Matteo e Marco tramandano la stessa parola di Gesù sulla croce ….. e solo quella: «Dio mio, Dio mio, perché mi hai abbandonato?» (Mc 15,34 e Mt 27,45). È un grido che riprende l’inizio del Salmo 22.

La seconda parola nell’ordine e la prima per Luca è «Padre, perdona loro, perché non sanno quello che fanno» (Lc 23,34). Luca pone sempre un accento insistente sulla dimensione della preghiera. Anche sulla croce, Gesù non cessa di essere il nostro supremo intercessore presso il Padre. Gesù non chiede vendetta e interrompe così la spirale di odio: apre uno squarcio di luce mai visto prima nella storia dell’uomo. È interessante ciò che Bianchi scrive riguardo al perdono in prima persona: perdonare in prima persona può essere protagonismo. Inoltre, il perdono è un qualcosa di esclusivamente divino. Il vero perdono comporta per l’uomo uno sforzo enorme. Gesù ci suggerisce di chiedere a Dio di compiere il bene che noi con le nostre sole forze non siamo in grado di fare. E così ci smarchiamo anche da un protagonismo travestito da falso perdono. Non che Gesù non possa perdonare. Però la richiesta ci vuole mostrare ancora una volta la misericordia infinita che si sprigiona dalla relazione tra il Padre e il Figlio, anche nell’ora più difficile
«Oggi con me sarai nel paradiso» (Lc 23,43) è una frase di grande tenerezza (e non per nulla si dice che il Vangelo di Luca sia il Vangelo della tenerezza). «Essere con Gesù: ecco che cos’è il Regno di Dio, il paradiso!» (p. 59).

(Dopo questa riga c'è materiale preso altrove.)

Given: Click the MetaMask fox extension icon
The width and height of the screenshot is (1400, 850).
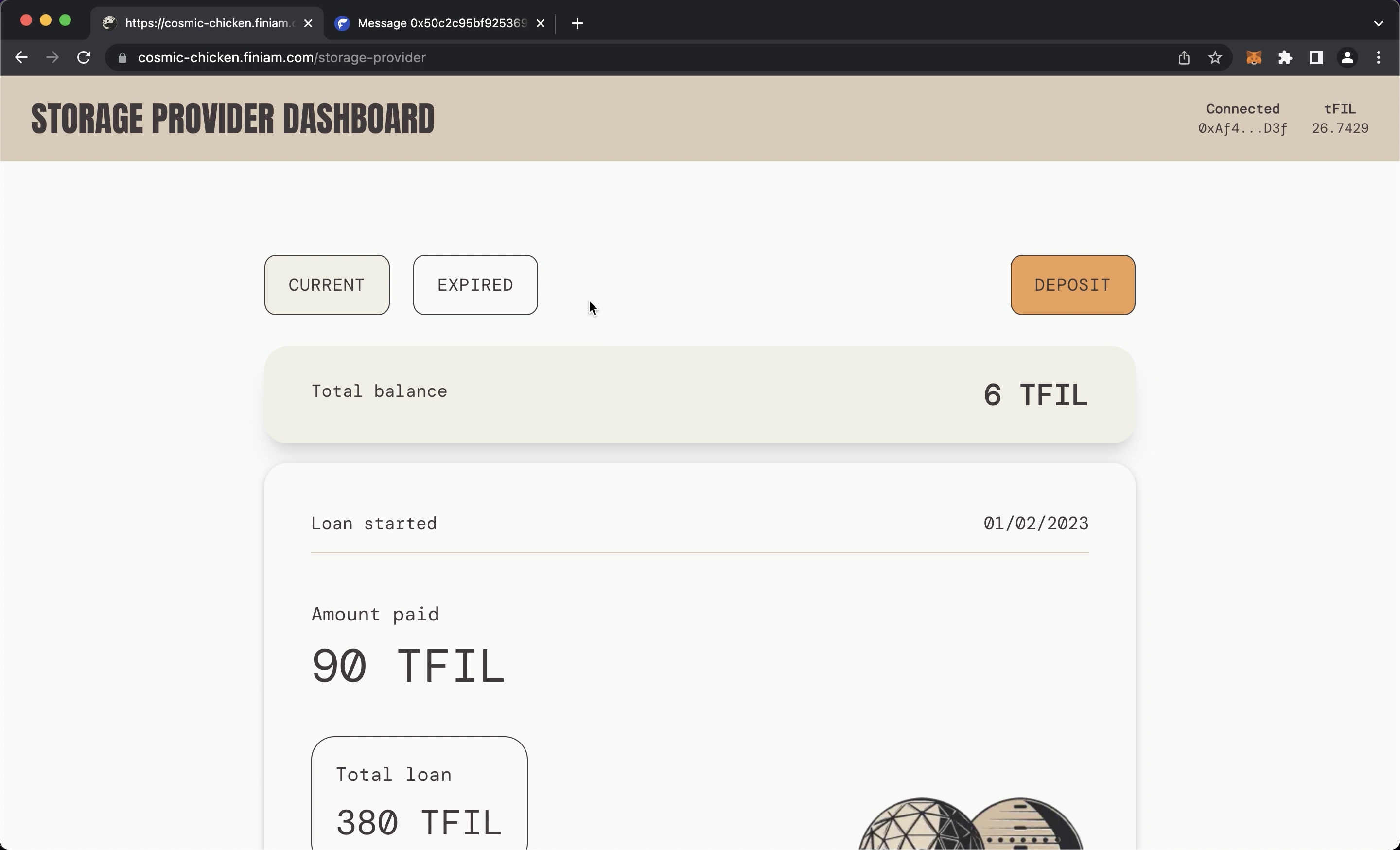Looking at the screenshot, I should click(x=1254, y=57).
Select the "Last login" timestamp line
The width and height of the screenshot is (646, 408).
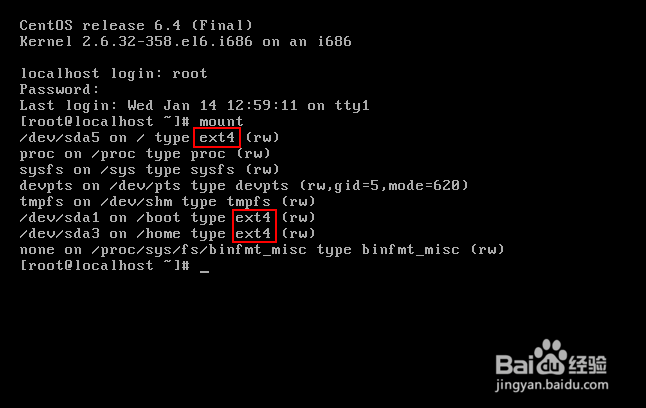195,105
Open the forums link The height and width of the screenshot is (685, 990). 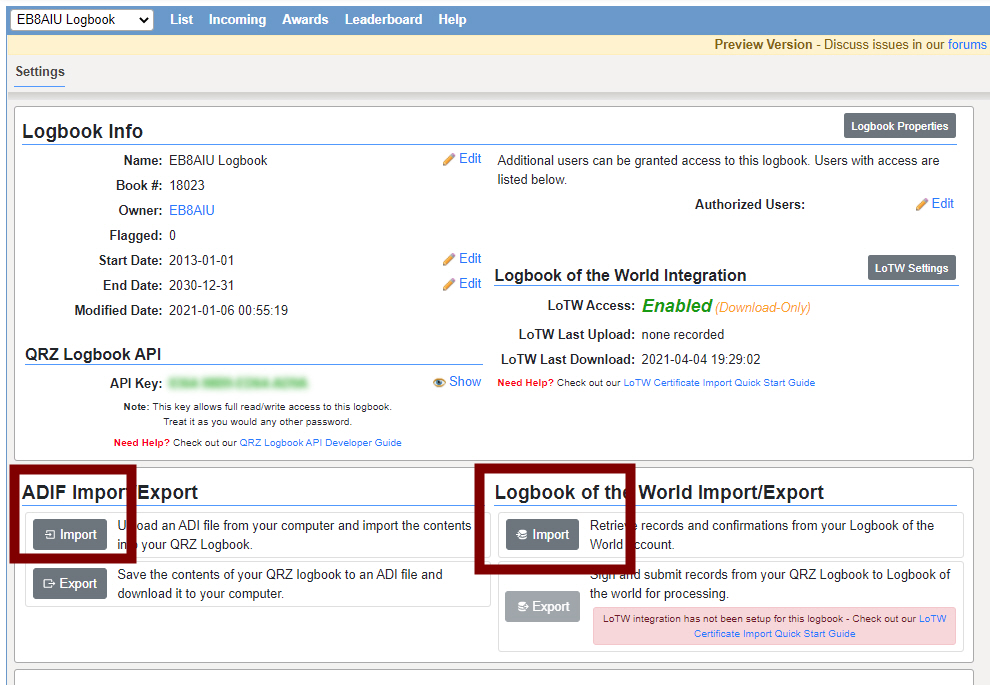[967, 45]
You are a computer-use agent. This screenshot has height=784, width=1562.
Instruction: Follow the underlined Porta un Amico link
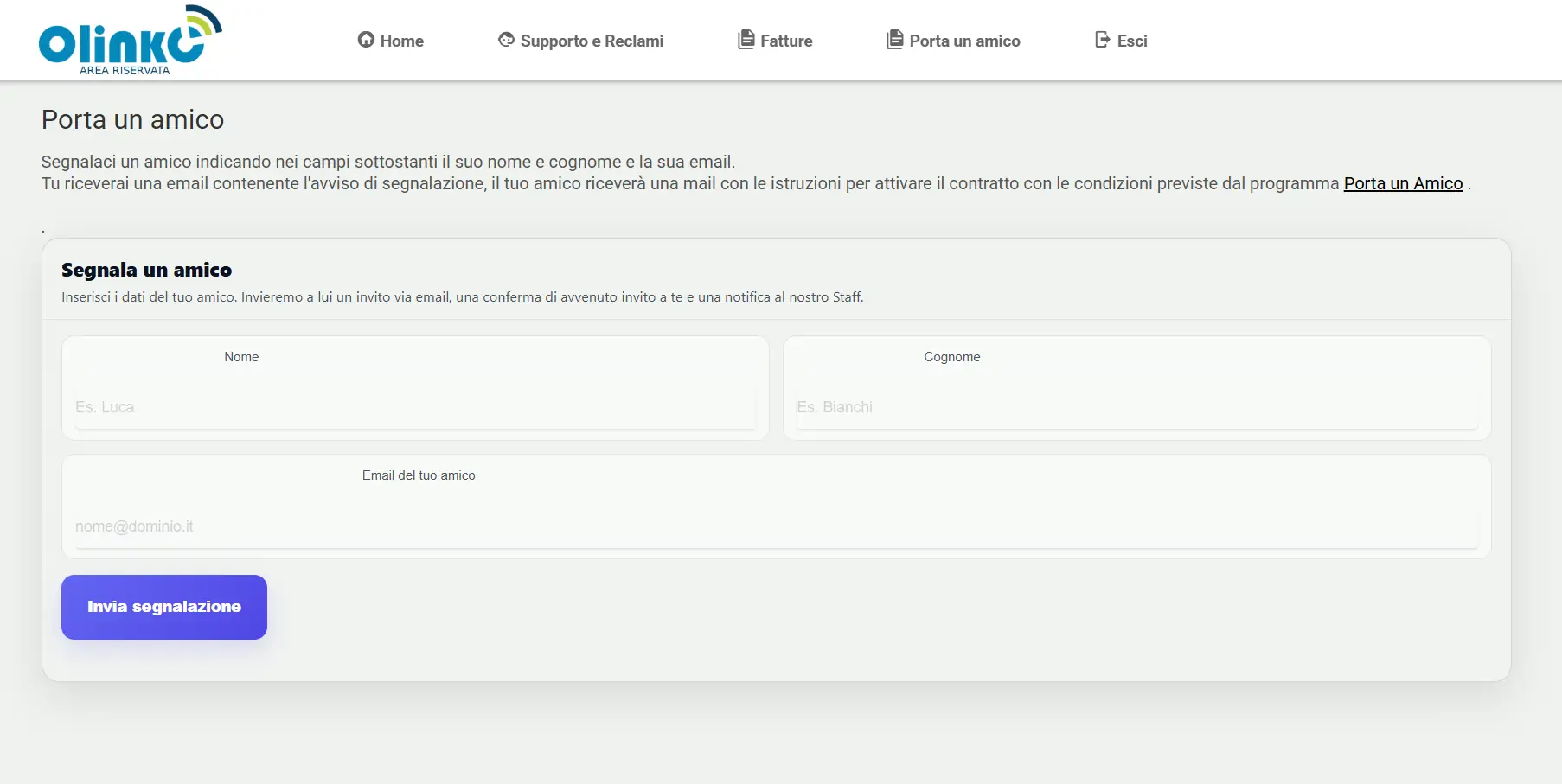[1403, 183]
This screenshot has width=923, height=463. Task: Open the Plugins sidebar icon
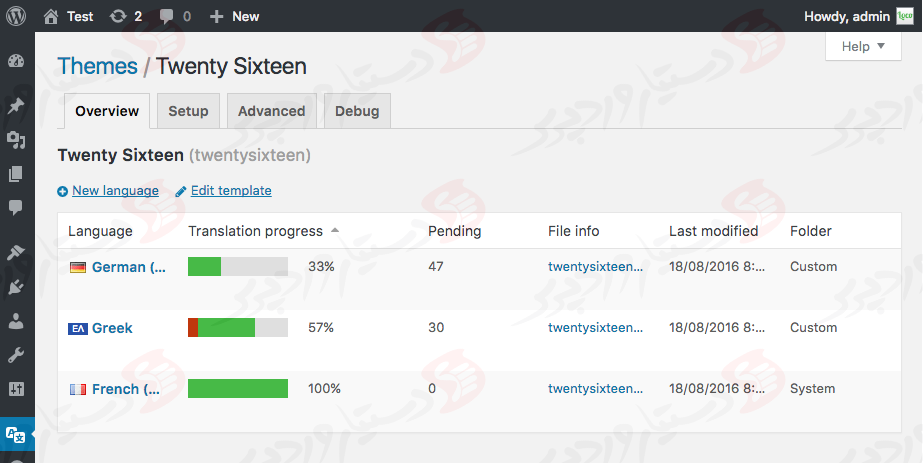(x=16, y=287)
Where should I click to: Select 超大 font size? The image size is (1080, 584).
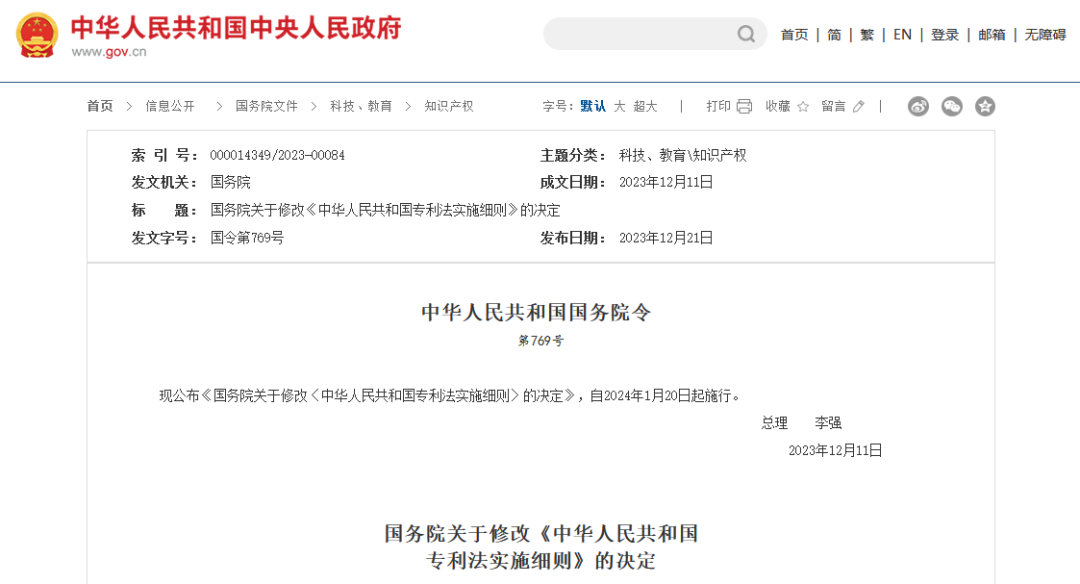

Secondo Luca, il Crocifisso, subito prima di spirare, esclama a gran voce: «Padre, nelle tue mani, affido il mio spirito» (Lc 23,45). Anche questa frase riprende un salmo: è il versetto 6 del Salmo 31. L’ultima “grande voce”, che Matteo e Marco hanno ricordato come citazione del Salmo 22, nella memoria a disposizione di Luca è forse invece una ripresa del Salmo 31? O entrambi gli scenari hanno coesistito? Non lo sappiamo. Ciò che si può evincere è sicuramente il fatto che la vita di Gesù è stata tutta un dono, dall’inizio alla fine. Anche nel morire, il Figlio conferma ed evidenzia il dono di tutta la sua vita al Padre.
È la volta del resoconto dell’ultimo Vangelo. La prima “parola” di Gesù sulla croce che Giovanni ricorda (e la quinta nell’ordine delle sette) è in realtà composta da due frasi: «”Donna, ecco tuo figlio”. Poi dice al discepolo: ”Ecco tua madre”» (Gv 19,26-27). Gesù «con una duplice affermazione introdotta dall’enfatico “ecco”, dichiara la nuova maternità di sua madre e la nuova figliolanza del discepolo amato» (p. 75).
La penultima parola è «Ho sete» (Gv 19,28).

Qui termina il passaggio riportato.